Said the Bishop of Norwich: "Perhaps
It's pretentious to sit in the apse.
But this may atone
For the site of my throne--
It's swell for controlling the chaps!
--- G C Haines

The Bishop of Winchester Junction,
Found his phallus would no longer function.
So in black crepe he wound it,
Tied a lily around it,
And solemnly gave it last unction.
--- L0570

A rebuke by the Bishop of London
To his randy young dean, Dr.
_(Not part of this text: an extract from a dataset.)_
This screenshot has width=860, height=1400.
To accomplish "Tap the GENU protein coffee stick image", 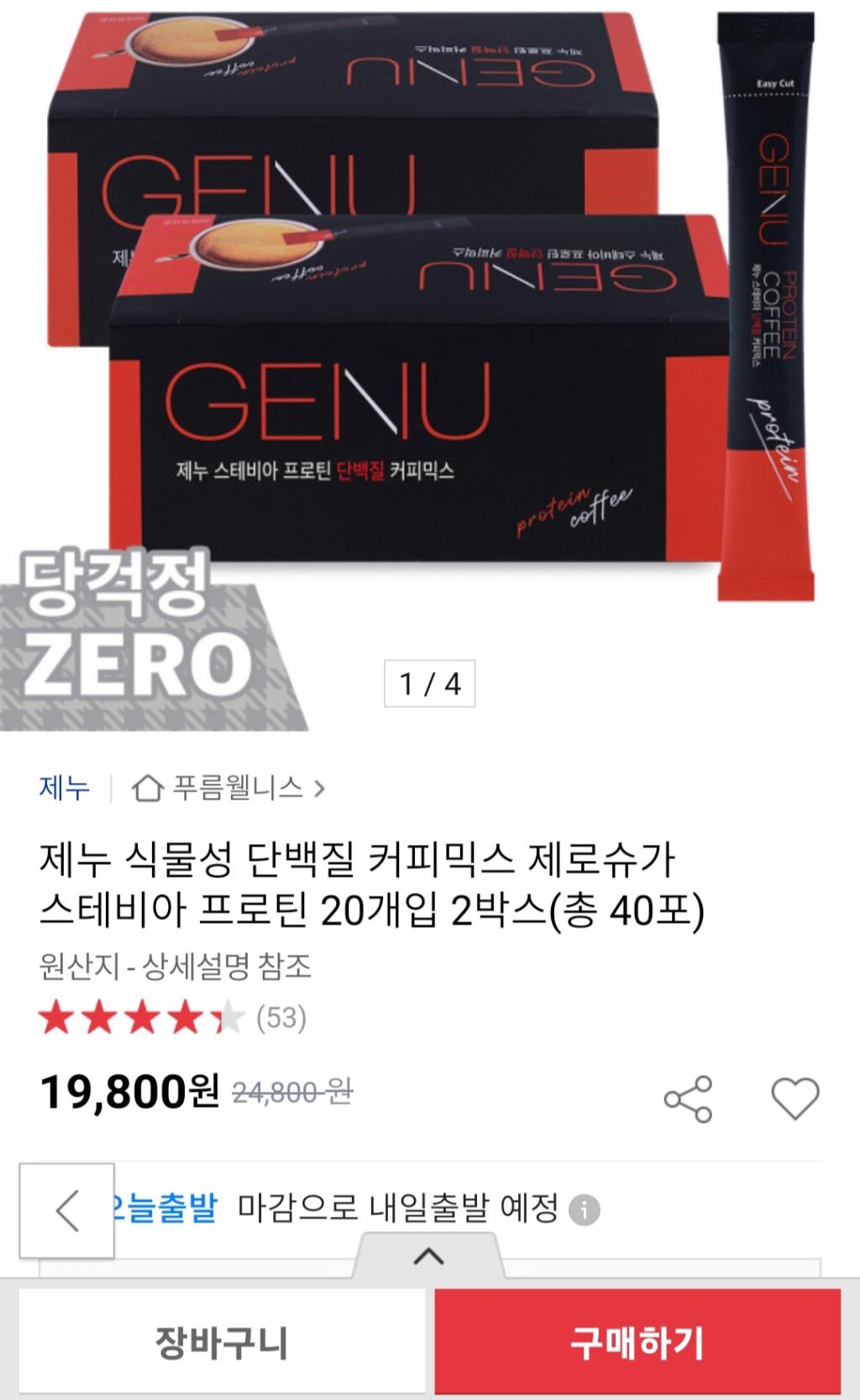I will pyautogui.click(x=767, y=307).
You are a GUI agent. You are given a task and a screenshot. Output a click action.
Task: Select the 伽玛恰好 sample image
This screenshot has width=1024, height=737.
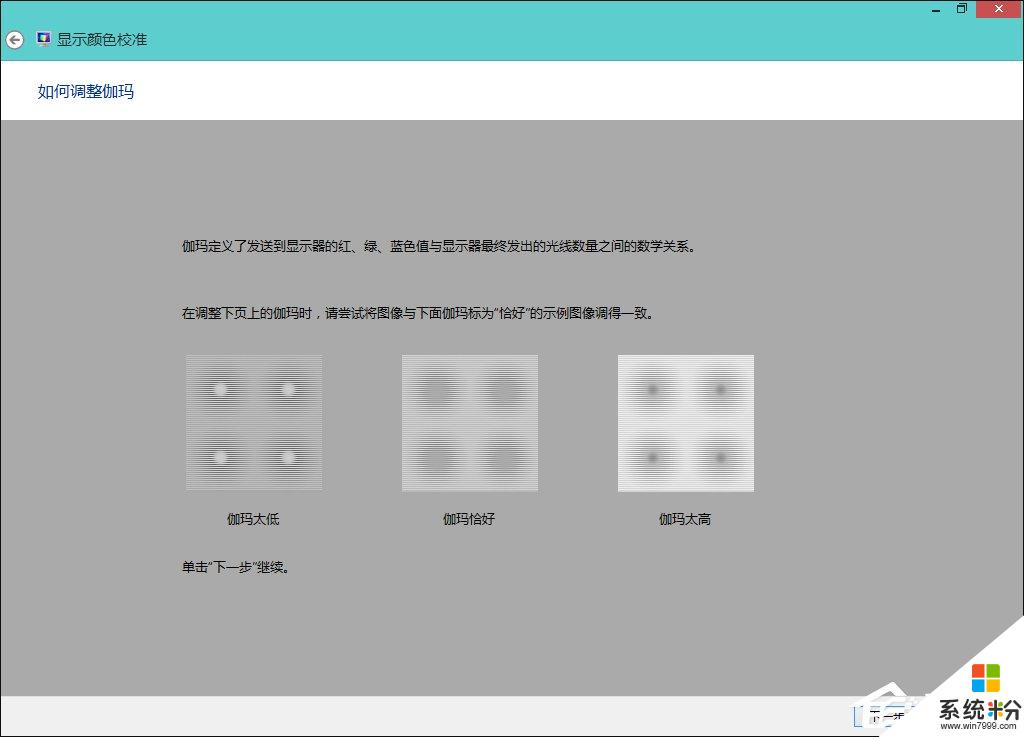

John Donne:
"In the name, sir, of God, peace.
If you won't wear a codpiece,
Don't preach with your flybuttons undone."
--- Victor Gray

That sneaky old Bishop of Bree
(An unabashed sinner was he)
By resolve and design
Swilled the Eucharist wine,
Replacing the contents with pee.
--- Armand E Singer 239

The surrogate Bishop of Ayr,
Was reduced to a state of despair,
By the fact that his dreams
Contradicted the themes
Of his eloquent leadings in prayer.
--- Tony Davie P9601

The Bishop of Coventry sighed,
"Her pubic hair, brownish, seemed dyed."
The Duke, to respond,
"Since I thought them blonde,
Why not ask Blind Tom to decide?"
--- Arthur Deex P9101

There was an old Bishop whose power
Would lie in his belly and sour,
And emit little burps
From one end and some chirps
From the other on every half hour.
--- Dennis M Hammes

The Bishop of Tassafaronga,
Could stand his seclusion no longa.
His habits monastic
Were very elastic--
But, unhappily, so was his donga.
--- L1662

A bishop, while reading his missal,
Accidently sat on a thistle.
He let out a shriek
In Latin and Greek,
Then gave an episcopal whistle.
--- Mary Danby - 2nd Armada

There was a false bishop of Gloucester,
With no virgins at all on his roster.
An entered name's not
Therefore prone to scream what
The Glouscester imposter has cost her.
--- David A Brooks

Father Clement's new see was the sea
As he saw when he looked out to see:
There were fishes and fishers
And praying well-wishers.
We called him "our dear Father C."
--- Laurence Perrine P9101

"Baptize me, Bish knows what I want,"
Said the babe with a wink and a taunt.
So it wasn't his crosier
That grew rosier and rosier,
And then suddenly filled up the font.

(crosier - bishop's staff or crook)
--- Don Moore P9101

There was a good Bishop of Durham,
Who fished with a hook and a worm.
Said the Dean to the Bishop
"I've brought a big fish up,
And I fear we will have to interr'm."
--- W R Inge

An impotent Bishop named Clyde,
Could never a woman bestride.
He said, "It's a sin
To shove that thing in!"
So he didn't, but God knows he tried.
--- Margaret A Murdock P8312 A

There was a young lady named Gression
Who went to the church for confession.
She was felt as she knelt
By the Bishop of Gelt,
Who confessed to a serious transgression.
--- Albin Chaplin 3024-1033

When the Bishop looked over his see,
I fear that he overlooked me,
And now I've a notion
He considers the Ocean
A sea he can well oversee.
--- Laurence Perrine P9101

There was an old Bishop of Buckingham,
Fell in love with some oysters while shucking 'em.
His wife, with disdain,
Could scarcely restrain,
The spritely old Bishop from fucking 'em.
--- Anon

The visiting Bishop of Fife,
Had a nymphomaniacal wife.
While he exhorted the pews,
She was out in the mews,
Bringing stodgy young vicars to life.

(mews - coops or stables)
--- G1108

The receptionist asked, "What was wrong
With that girl you just saw, Bishop Sprong?
Please don't think me shrewish,
But could she have been Jewish?
Why else cry out 'How long! Lord, how long!'?"
--- Robin K Willoughby P8707

The wish of the Bishop of Michigan
Was to make all his sexy bits itch again.
With actions adroit
In downtown Detroit,
He urged them to surge in a niche again.